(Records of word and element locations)

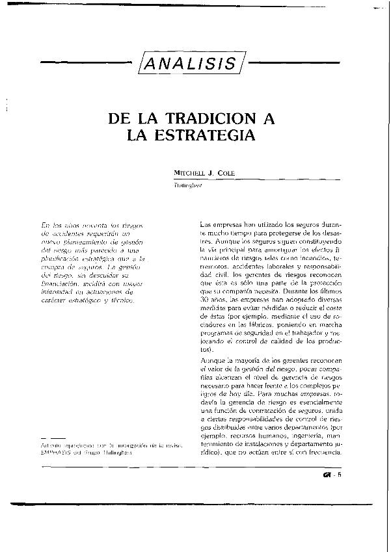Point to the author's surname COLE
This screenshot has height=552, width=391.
coord(224,172)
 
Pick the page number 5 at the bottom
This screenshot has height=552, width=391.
coord(349,473)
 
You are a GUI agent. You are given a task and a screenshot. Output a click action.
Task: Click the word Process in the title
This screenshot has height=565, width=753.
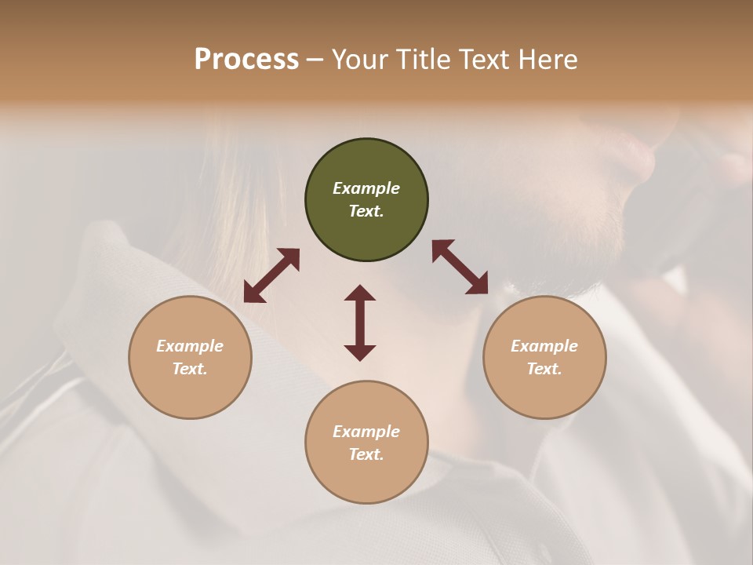coord(246,59)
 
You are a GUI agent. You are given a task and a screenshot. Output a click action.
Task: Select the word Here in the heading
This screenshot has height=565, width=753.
coord(547,59)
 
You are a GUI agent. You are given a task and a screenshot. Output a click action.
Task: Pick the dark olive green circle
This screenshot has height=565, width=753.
coord(366,200)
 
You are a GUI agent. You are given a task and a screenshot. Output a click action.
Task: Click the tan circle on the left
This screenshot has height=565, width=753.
coord(190,357)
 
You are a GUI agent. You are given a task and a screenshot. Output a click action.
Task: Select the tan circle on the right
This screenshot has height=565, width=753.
coord(544,357)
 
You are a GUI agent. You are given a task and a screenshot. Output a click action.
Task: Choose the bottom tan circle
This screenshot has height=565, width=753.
coord(366,442)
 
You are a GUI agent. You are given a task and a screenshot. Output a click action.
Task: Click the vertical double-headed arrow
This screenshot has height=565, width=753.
coord(360,323)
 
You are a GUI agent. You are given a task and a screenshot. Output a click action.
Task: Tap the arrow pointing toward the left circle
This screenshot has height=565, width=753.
coord(271,275)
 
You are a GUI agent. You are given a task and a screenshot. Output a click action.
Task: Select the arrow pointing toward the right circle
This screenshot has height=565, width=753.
coord(460,267)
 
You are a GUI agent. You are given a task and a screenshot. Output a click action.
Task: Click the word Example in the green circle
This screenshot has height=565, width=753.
coord(366,188)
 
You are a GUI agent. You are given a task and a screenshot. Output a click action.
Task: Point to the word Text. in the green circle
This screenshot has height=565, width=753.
coord(366,211)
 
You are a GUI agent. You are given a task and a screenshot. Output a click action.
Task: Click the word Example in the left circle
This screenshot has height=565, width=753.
coord(190,346)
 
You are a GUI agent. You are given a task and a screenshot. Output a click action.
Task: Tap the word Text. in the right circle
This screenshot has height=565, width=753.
coord(544,369)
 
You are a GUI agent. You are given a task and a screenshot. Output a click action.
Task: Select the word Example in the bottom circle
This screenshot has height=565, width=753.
coord(366,432)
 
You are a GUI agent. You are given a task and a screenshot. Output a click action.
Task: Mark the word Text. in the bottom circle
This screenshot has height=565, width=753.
coord(366,454)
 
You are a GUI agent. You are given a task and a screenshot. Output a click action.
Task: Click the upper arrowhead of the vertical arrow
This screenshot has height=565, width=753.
coord(360,293)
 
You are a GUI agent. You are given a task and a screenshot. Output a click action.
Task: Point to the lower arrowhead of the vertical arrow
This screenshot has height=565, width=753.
coord(360,352)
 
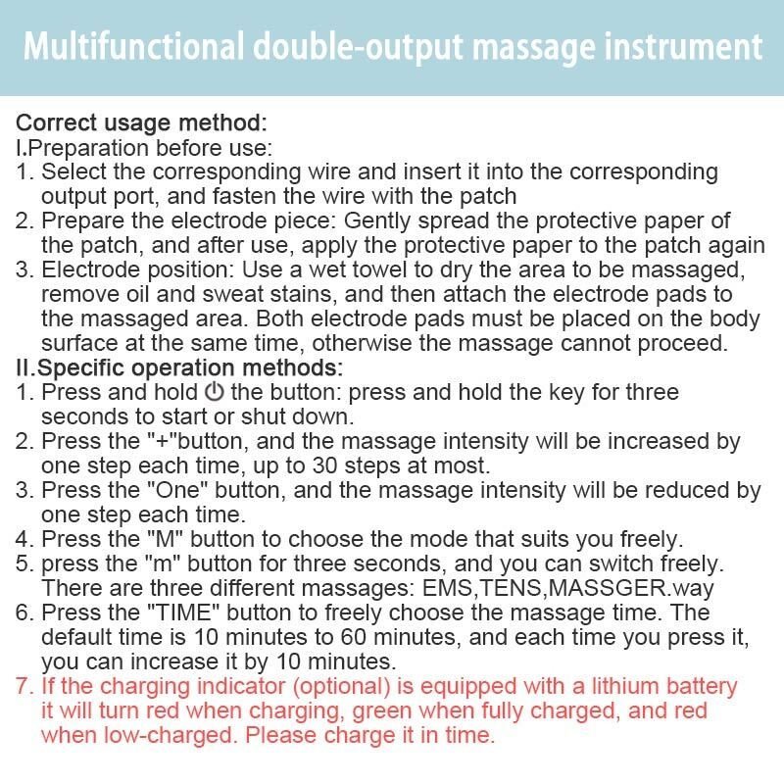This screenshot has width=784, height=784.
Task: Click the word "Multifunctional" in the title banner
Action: (133, 47)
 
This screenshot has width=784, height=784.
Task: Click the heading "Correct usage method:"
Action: (141, 123)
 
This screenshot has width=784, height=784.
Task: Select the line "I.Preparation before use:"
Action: (144, 148)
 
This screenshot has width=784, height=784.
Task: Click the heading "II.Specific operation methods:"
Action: (179, 368)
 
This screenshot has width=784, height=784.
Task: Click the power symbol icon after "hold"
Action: (214, 392)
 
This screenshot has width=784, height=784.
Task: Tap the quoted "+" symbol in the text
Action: (163, 441)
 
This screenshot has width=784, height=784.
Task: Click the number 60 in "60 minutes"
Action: (354, 637)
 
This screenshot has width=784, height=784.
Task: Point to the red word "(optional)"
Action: (341, 687)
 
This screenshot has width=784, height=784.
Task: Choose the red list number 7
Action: (24, 686)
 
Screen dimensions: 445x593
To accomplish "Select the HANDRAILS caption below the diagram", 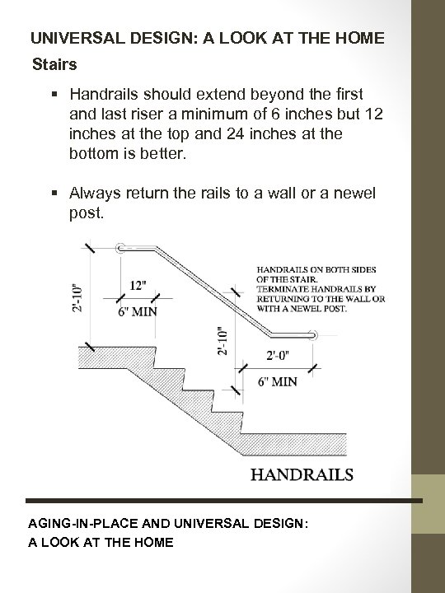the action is [x=302, y=474].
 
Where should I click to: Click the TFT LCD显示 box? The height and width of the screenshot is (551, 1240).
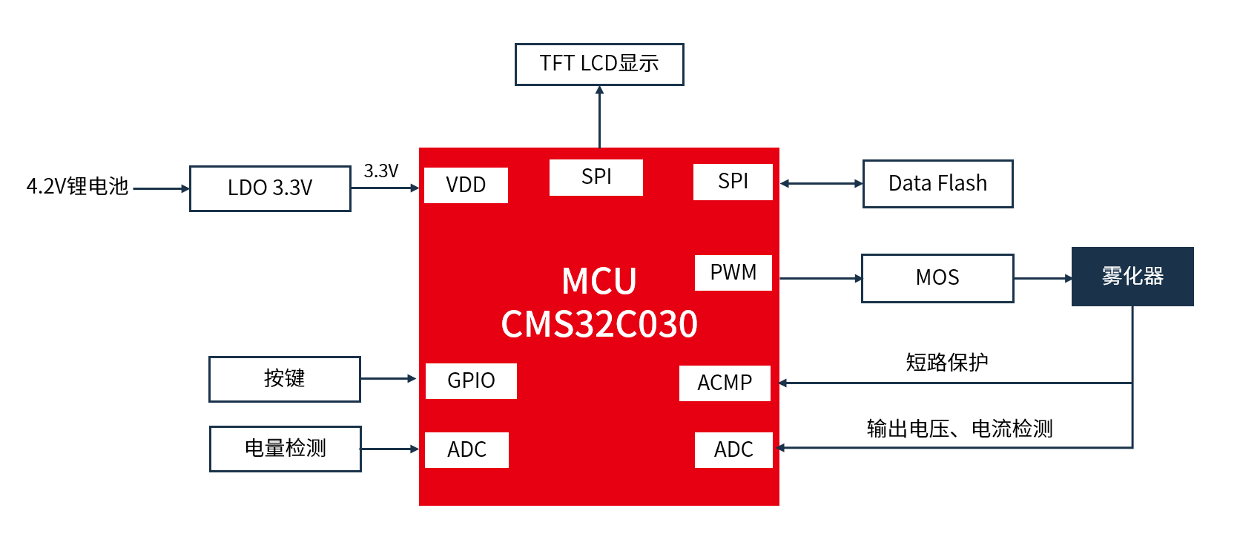(x=599, y=65)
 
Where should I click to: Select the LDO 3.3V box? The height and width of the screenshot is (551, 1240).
(x=270, y=188)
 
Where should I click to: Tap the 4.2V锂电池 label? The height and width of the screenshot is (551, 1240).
(x=77, y=186)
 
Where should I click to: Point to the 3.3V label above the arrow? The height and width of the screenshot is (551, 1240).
(x=381, y=171)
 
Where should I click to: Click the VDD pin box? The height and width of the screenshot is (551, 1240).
(x=466, y=185)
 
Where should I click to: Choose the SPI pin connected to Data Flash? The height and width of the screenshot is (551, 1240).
(x=733, y=182)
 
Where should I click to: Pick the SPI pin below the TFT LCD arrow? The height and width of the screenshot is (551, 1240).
(x=596, y=177)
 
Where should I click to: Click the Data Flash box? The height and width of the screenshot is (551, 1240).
(x=937, y=184)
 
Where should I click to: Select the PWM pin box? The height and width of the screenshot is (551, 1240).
(x=733, y=273)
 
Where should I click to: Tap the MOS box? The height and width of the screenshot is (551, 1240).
(x=937, y=278)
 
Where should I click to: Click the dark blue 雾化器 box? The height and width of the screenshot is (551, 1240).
(x=1132, y=277)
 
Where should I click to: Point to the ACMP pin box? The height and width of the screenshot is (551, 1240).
(x=725, y=383)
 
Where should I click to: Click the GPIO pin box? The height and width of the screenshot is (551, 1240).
(x=471, y=380)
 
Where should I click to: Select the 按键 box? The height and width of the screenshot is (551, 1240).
(x=285, y=379)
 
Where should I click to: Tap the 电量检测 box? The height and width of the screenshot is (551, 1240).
(x=286, y=449)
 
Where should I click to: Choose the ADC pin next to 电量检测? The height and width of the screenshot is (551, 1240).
(x=466, y=449)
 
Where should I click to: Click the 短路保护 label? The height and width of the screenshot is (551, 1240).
(x=946, y=363)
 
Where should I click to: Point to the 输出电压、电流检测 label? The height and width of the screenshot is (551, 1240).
(x=960, y=429)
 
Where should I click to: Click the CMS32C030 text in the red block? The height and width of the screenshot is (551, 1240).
(x=599, y=325)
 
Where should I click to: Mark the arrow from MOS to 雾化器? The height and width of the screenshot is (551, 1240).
(x=1043, y=279)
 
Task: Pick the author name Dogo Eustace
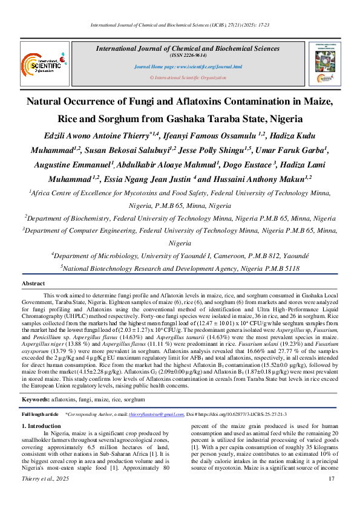pos(242,164)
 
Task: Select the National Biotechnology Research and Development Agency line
pos(180,268)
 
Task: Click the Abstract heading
pos(33,284)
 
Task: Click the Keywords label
pos(36,400)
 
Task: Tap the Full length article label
pos(40,414)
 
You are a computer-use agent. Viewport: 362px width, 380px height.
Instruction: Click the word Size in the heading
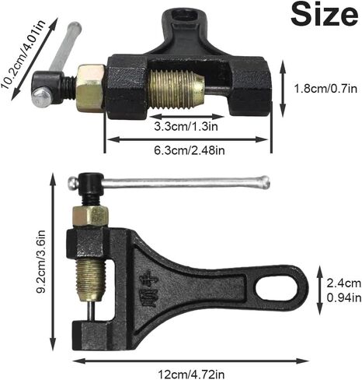point(324,15)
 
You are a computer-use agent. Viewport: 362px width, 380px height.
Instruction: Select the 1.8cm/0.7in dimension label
point(325,89)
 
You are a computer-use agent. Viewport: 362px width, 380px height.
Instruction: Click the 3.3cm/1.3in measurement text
point(186,126)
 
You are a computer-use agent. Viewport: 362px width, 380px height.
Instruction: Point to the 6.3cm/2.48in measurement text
point(190,150)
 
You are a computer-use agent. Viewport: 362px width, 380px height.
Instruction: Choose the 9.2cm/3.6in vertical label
point(40,262)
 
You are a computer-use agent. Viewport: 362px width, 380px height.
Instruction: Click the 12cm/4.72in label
point(191,375)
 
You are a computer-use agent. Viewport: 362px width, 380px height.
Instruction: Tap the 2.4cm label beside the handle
point(343,283)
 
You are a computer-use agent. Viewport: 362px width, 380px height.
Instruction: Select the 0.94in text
point(343,297)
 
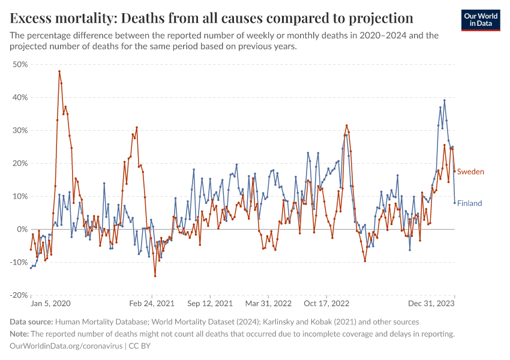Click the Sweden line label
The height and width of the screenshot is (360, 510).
tap(470, 172)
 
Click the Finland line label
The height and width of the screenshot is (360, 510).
tap(469, 203)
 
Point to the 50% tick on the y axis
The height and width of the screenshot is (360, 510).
tap(20, 64)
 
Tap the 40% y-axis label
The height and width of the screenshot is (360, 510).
tap(20, 97)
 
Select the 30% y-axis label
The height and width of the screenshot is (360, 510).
tap(20, 130)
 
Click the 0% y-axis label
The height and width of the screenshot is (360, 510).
tap(23, 229)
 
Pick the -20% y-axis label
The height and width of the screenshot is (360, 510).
tap(19, 295)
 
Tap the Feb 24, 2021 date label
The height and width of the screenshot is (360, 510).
tap(151, 304)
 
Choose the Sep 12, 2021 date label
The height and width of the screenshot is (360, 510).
tap(209, 304)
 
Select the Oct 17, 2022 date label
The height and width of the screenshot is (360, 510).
tap(327, 304)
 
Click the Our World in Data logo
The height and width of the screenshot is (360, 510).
tap(482, 19)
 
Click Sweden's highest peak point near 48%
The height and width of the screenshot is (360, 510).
tap(59, 71)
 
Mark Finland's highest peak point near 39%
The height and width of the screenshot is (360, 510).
tap(444, 100)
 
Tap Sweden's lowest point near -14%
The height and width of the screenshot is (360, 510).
tap(155, 276)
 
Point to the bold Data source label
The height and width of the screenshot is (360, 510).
tap(32, 322)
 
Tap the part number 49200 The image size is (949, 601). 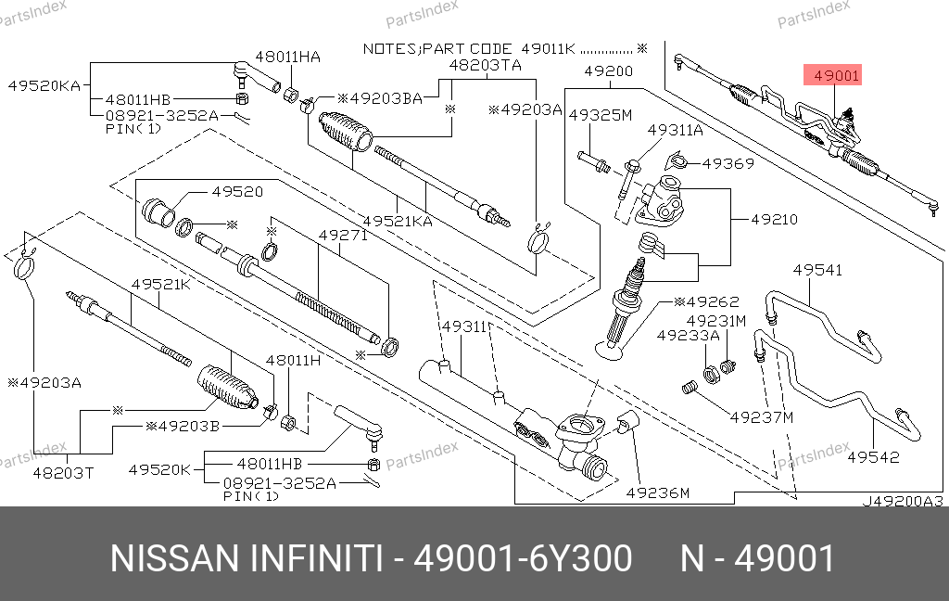coord(608,71)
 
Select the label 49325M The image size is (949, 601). coord(600,115)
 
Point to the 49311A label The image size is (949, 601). coord(675,131)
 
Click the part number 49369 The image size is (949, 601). coord(728,163)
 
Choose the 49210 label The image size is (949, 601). coord(774,220)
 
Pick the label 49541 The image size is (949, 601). coord(817,270)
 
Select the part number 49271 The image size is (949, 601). coord(343,236)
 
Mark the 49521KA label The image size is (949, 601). coord(398,222)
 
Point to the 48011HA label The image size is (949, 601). coord(288,57)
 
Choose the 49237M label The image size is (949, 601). coord(762,416)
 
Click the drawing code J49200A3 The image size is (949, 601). coord(903,501)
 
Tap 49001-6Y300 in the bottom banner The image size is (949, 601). coord(523,559)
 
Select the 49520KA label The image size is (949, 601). coord(44,85)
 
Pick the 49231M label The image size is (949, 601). coord(715,321)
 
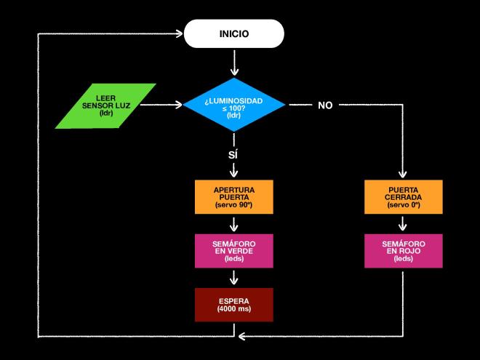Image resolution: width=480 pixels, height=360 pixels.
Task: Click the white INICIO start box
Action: coord(233,34)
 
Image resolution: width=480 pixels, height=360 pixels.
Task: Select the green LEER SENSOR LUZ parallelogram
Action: coord(106,105)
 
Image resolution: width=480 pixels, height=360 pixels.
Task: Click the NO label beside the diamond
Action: coord(325,105)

• **Task statement**: Extract every line of the entries above that contains the string "circle", treating uppercase and lowercase letters as distinct.

• **Solution to this task**:
Task: Pick the dark olive green circle
Task: Click the tan circle on the left
Task: Select the tan circle on the right
Task: Choose the bottom tan circle
Task: Tap the arrow pointing toward the left circle
Task: Select the arrow pointing toward the right circle
Task: Click the word Example in the green circle
Task: Point to the word Text. in the green circle
Task: Click the word Example in the left circle
Task: Tap the word Text. in the right circle
Task: Select the word Example in the bottom circle
Task: Mark the word Text. in the bottom circle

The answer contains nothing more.